Mistério de cinco décadas
O sobrinho do poeta Rodolfo Reyes, advogado querelante no inquérito para esclarecer a causa da morte, conta: “Em 2017 encontrou-se uma grande quantidade de Clostridium botulinum nos ossos, especialmente num molar que permanecia intato. Também se confirmou que Neruda tinha câncer, mas não foi isso que lhe tirou a vida.” Com base nesse achado, ordenou-se uma nova autópsia para determinar se a presença da bactéria se devia a contaminação exógena ou endógena.
“O boletim entregue em 28 de janeiro deste ano [2023] pelos laborátorios das universidades McMaster, do Canadá, e Copenhague, da Dinamarca, concluiu que a bactéria não se infiltrou no cadáver a partir do exterior [por exemplo, proveniente do material do caixão], mas que ele já a tinha antes de morrer, ela estava no seu corpo. Isso resulta categórico para nós e confirma que Neruda foi assassinado”, afirma Reyes.
Para a ciência, contudo, a questão não é tão clara assim. O especialista John Austin, diretor do Botulism Reference Service for Canada, ressalva que a mera presença da C. botulinum não é danosa aos seres humanos, mas sim as toxinas que produz ao crescer.

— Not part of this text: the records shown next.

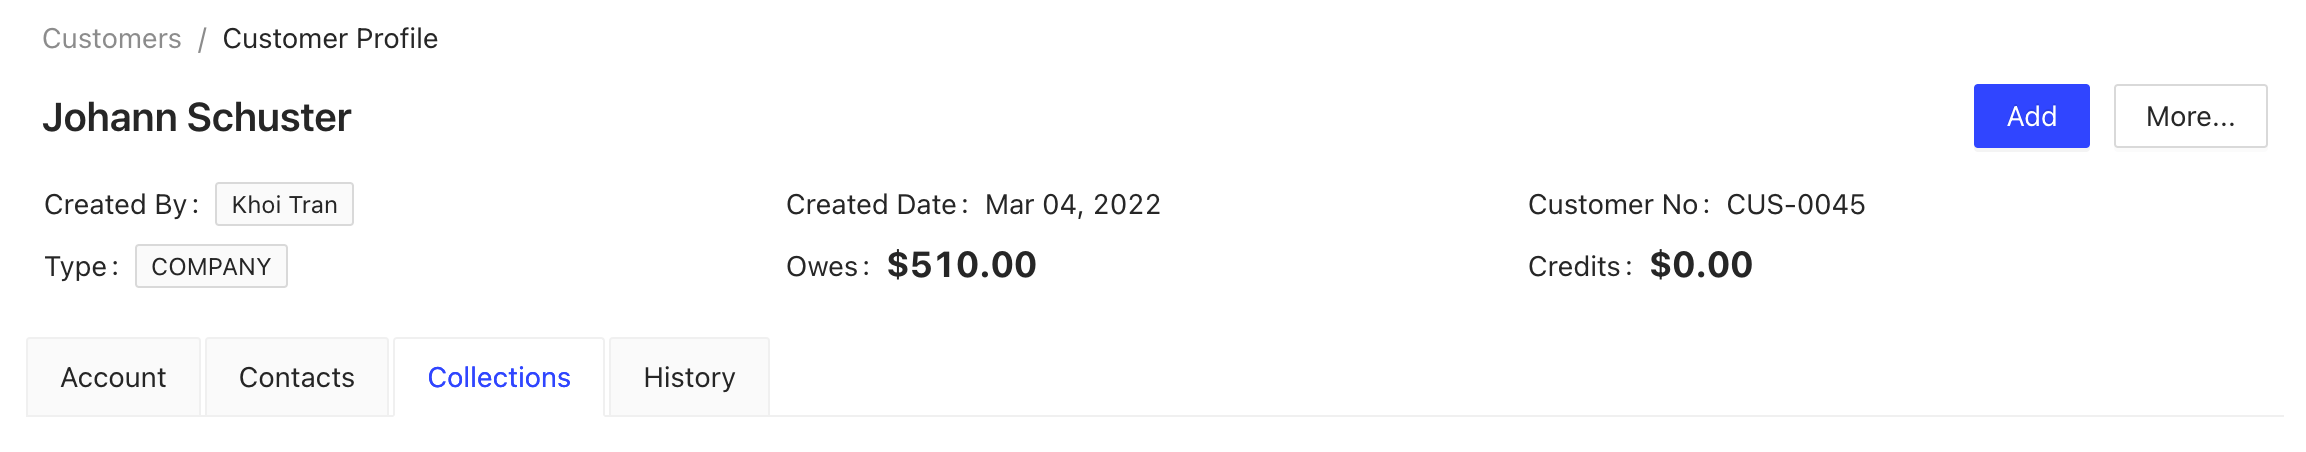Open the More... options menu
The image size is (2306, 452).
(x=2190, y=117)
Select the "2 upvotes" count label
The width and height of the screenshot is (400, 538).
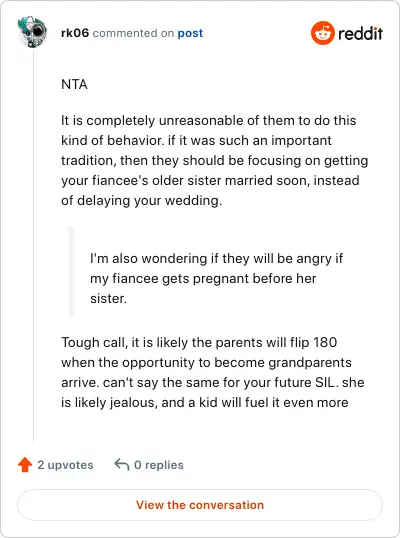(65, 465)
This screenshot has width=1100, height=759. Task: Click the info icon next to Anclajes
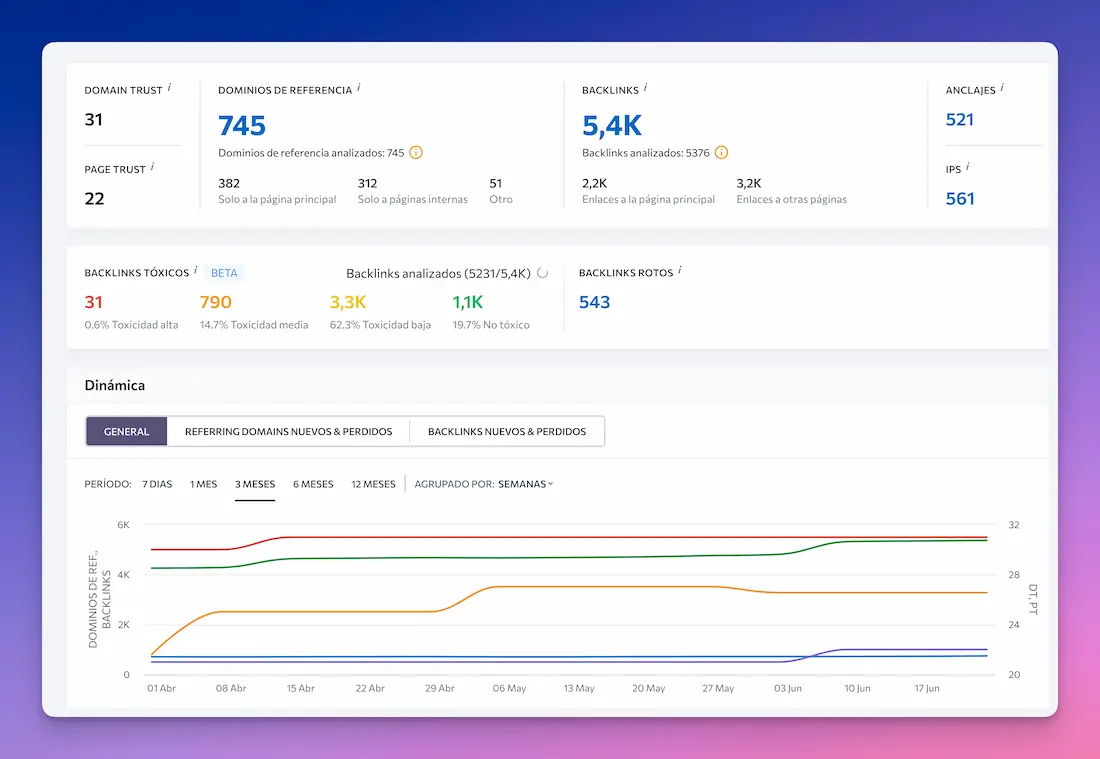point(1002,88)
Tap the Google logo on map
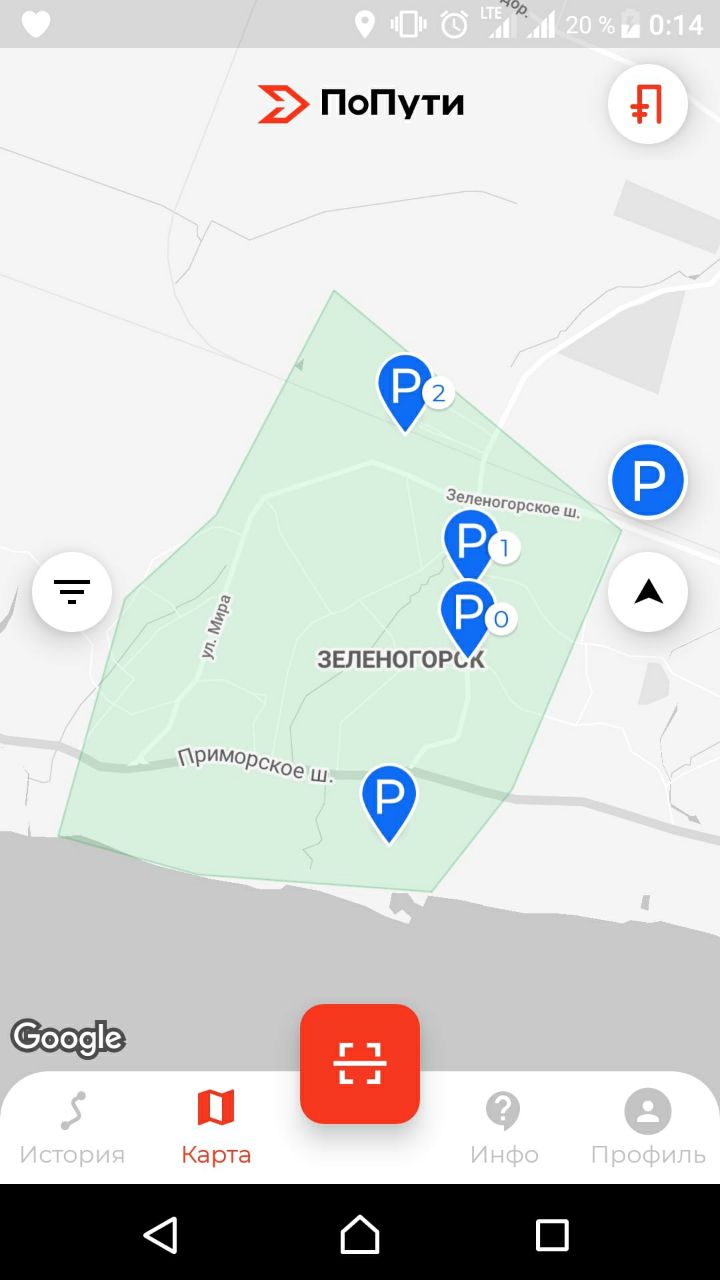 (68, 1038)
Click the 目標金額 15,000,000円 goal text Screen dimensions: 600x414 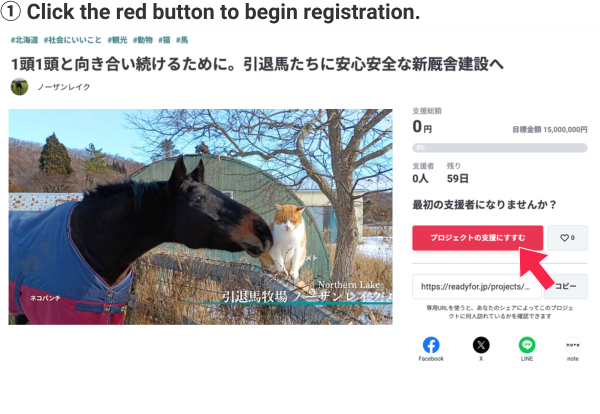point(550,130)
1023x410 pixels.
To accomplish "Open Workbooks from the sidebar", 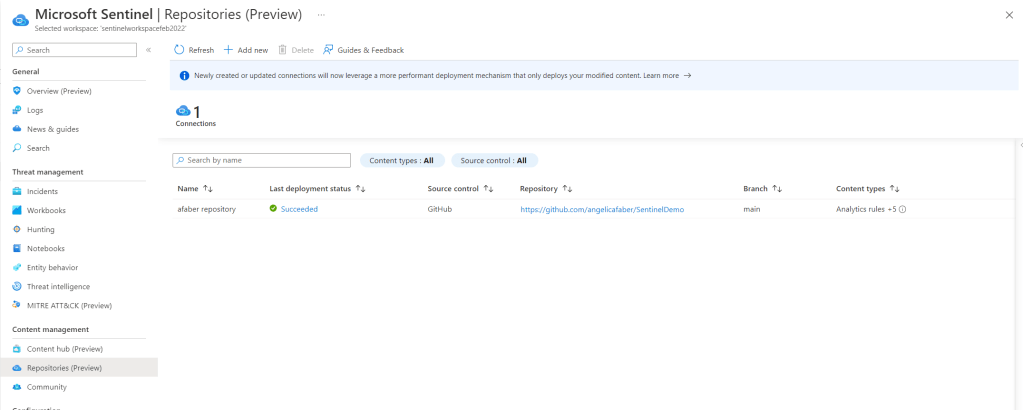I will click(x=46, y=210).
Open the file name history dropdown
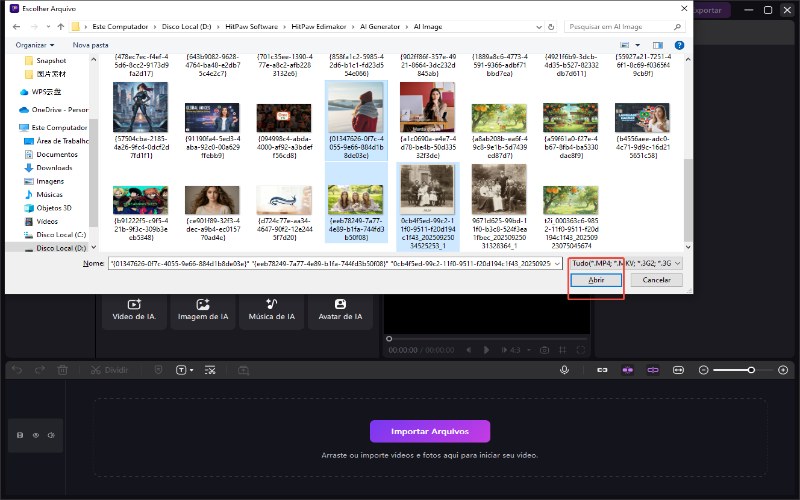This screenshot has width=800, height=500. pyautogui.click(x=557, y=263)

Quando alguém morre, as bactérias se reproduzem no corpo para iniciar o processo de decomposição. Portanto é possível que houvesse uns poucos inofensivos esporos de C. botulinum na boca de Neruda, os quais se multiplicaram após a morte.
O perito italiano Fabrizio Anniballi, que tampouco esteve diretamente envolvido no exame dos restos do autor chileno, afirma à DW que “com base na informação disponível publicamente, é improvável que Pablo Neruda tenha morrido de botulismo”.
“Tenho lido que lhe deram uma injeção na barriga e que, depois de seis horas, ele morreu. Seis horas em geral não bastam para desencadear botulismo e causar a morte do indivíduo. Para avaliar melhor a plausibilidade de botulismo, seria desejável saber de seus sintomas antes do fim.”
Sua hipótese é que os cientistas encarregados da autópsia descobriram DNA decomposto de esporos da Clostridium botulinum. Isso não significa necessariamente que Neruda foi envenenado, mas apenas que ele tinha algumas bactérias na boca ao morrer.
Portanto a investigação continua. Segundo a advogada Elizabeth Flores, querelante e representante da família do poeta, “esta luta começou, e sempre se buscou estabelecer a verdade do que ocorreu com Pablo Neruda”.
“Aqui há uma questão de família, mas, independente disso, esse é o falecimento de um Prêmio Nobel, de um ex-embaixador, um ex-senador, candidato presidencial, de um homem que aglutinava a cultura e o pensamento crítico e político ao redor de si.”
Em 15 de fevereiro foi entregue a última revisão pericial do boletim elaborado pelos laboratórios estrangeiros. Notícias iniciais de que ele confirmaria o envenenamento do poeta foram rapidamente desmentidas. Agora cabe à juíza Paola Plaza dar seu veredito sobre se Neruda foi envenenado ou não.